How terrible must Japan’s immigration systems be to allow a man under house arrest to flee to Lebanon? No records at all. Nissan’s former CEO Carlos Ghosn has an instantly recognizable face. He has been in front of the media so many times and is so famous that cartoons have been written about the man who saved Japan’s second largest auto maker from bankruptcy. It is hard to imagine a customs official wouldn’t be able to spot him even with a pseudonym.
FNF Media has questioned Japan’s approach to airport security before. It is woefully inadequate. At Haneda Airport, FNF Media approached Airport Police to question why they allowed passengers to leave baggage unattended in front of an unopened check-in counter. It was met with a shrug of the shoulders.
Japan may be blessed with low crime rates and a population at ease with following instructions, but Ghosn has once again exposed more weaknesses. Don’t forget Japan has a terrible history of terrorism too. We wrote about this here.
One imagines he flew out on a private jet from a regional airport where detection would be far lower. Although entering Japan requires finger prints and a photo, exiting requires a passport and an exit card. Presumably Ghosn flew out on a new passport under a different name and a new exit card.
Lebanon has no extradition rights with Japan. For whatever crimes Ghosn is alleged to have committed, it was clearly worth Y1.5bn ($15m) to escape the Japanese criminal justice system.

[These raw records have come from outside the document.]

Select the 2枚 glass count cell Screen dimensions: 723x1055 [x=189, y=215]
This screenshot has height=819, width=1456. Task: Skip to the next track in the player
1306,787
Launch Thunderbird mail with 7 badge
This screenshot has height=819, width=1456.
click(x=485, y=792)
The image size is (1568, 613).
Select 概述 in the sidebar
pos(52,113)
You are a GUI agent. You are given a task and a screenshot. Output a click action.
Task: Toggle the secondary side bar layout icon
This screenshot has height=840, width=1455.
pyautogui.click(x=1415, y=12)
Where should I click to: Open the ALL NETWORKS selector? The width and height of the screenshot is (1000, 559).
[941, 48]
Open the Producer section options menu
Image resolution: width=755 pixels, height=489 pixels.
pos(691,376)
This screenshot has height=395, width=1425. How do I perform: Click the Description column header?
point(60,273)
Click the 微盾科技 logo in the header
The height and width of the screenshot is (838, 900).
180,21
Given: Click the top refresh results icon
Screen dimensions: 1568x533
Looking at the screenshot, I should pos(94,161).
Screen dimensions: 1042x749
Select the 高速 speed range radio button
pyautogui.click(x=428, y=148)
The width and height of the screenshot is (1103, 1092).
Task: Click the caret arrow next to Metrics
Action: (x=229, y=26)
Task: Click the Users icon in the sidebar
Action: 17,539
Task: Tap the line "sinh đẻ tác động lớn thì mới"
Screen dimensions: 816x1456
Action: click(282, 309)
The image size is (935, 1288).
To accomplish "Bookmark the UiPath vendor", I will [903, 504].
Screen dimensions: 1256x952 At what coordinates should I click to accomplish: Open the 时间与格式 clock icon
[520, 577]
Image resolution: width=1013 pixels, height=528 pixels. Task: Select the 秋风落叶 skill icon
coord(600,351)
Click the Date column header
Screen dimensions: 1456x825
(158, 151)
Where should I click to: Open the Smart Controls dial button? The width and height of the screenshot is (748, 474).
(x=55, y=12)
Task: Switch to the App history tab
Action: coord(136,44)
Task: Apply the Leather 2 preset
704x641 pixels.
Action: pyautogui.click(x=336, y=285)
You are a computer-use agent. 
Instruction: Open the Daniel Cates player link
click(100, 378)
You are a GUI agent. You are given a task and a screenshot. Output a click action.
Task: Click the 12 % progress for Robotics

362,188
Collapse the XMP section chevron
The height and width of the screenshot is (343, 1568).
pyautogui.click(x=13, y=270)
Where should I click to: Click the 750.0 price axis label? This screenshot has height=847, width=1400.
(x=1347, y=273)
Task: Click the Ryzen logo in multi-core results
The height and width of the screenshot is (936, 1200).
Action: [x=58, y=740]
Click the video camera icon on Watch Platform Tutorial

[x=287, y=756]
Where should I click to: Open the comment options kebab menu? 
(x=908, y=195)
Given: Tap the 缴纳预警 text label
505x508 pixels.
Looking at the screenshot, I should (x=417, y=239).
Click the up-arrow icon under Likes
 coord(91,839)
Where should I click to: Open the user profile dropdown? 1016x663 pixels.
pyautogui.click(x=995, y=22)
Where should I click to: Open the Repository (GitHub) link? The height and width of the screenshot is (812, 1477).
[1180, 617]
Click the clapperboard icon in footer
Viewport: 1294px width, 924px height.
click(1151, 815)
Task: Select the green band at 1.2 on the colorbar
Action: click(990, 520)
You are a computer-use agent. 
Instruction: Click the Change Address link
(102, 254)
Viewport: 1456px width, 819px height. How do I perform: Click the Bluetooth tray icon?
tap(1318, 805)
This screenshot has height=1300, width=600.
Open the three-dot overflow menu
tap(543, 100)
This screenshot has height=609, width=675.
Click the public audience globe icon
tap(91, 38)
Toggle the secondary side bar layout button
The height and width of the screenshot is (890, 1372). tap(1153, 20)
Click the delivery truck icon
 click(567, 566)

As FNF Media has said for many years, the risk of a terrorist event at the ‘omotenashi’ (friendly) 2020 Olympics is higher than many would imagine. They are taking they same approach as did the Germans at the 1972 Munich Olympics. We all know how disastrously that ended. Japan is unprepared. As an investment, the two leading Japanese Olympics security firms, SECOM and Alsok, have nothing but downside risk if anything ensues. Let us pray nothing happens.